◆ PROVIDED DATA:
— START —

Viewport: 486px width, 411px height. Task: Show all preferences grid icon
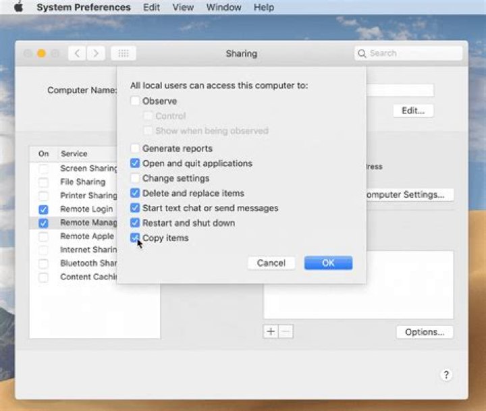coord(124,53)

— END —
— START —

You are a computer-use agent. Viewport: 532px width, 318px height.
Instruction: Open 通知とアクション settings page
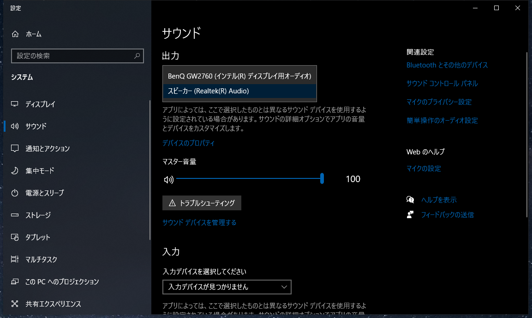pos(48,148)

— END —
— START —

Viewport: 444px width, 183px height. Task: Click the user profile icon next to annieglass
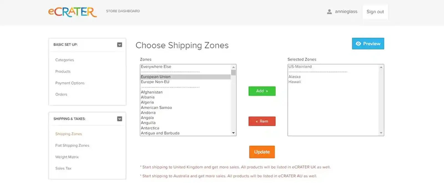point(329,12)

— END —

◆ GOAL OF THE EXERCISE:
Convert the records starting at the line containing "You are a computer-use" and ending at the line containing "pos(48,148)" into a two-column CSV with the columns instruction and coordinates, one row per record. Put each value in a single quoted field with line breaks replaced by spaces, and leave the pictures out.

◆ EXPECTED OUTPUT:
instruction,coordinates
"You are a computer-use agent. Viewport: 532px width, 318px height. Instruction: Open 通知とアクション settings page","pos(48,148)"